I asked Charles Busch if he regretted the exposure he got when the New York Times profiled his Greenwich Village residence in photographic detail.
“Not at all. In fact, not long after that article, I was shopping for furniture in Atlanta. I was in a stuffy rather pricey shop where I found a delightful chair. A snooty salesman was giving me a lot of attitude while I tried to imagine the chair in my bedroom. He was giving me that slightly irritated, dismissive and impatient thing that a shop girl does to keep a shopper in his place. Finally, I said ‘To be sure it will fit, let’s get on the computer for a moment.’ When I brought up the New York Times spread with a photo of the exact corner of the bedroom in question, he suddenly changed his tune.”

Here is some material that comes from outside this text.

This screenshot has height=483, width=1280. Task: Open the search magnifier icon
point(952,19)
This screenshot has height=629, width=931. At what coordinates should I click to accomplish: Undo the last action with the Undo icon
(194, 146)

When I asked Charles Busch about his audience, wondering if younger folks won’t understand his movie references in The Divine Sister, he seemed genuinely confident that the youngsters will find him. “Many young people who don’t know me from my plays recognize me from my mainstream movies and some of them are well versed in the history of movies. I don’t think it’s a problem.”
Charles Busch then shared with me a story about getting an MRI with the assistance of a young Latino twink nurse who recognized him just as he was swallowed up by the machine. I’m saving that for dinner party usage or you may be able to pry it out of me for the price of a drink.
Charles Busch is as delightful in conversation as he is on stage. I can’t imagine being in New York and not going to see The Divine Sister. You might even get to meet the stalking Mr. Ottaviano.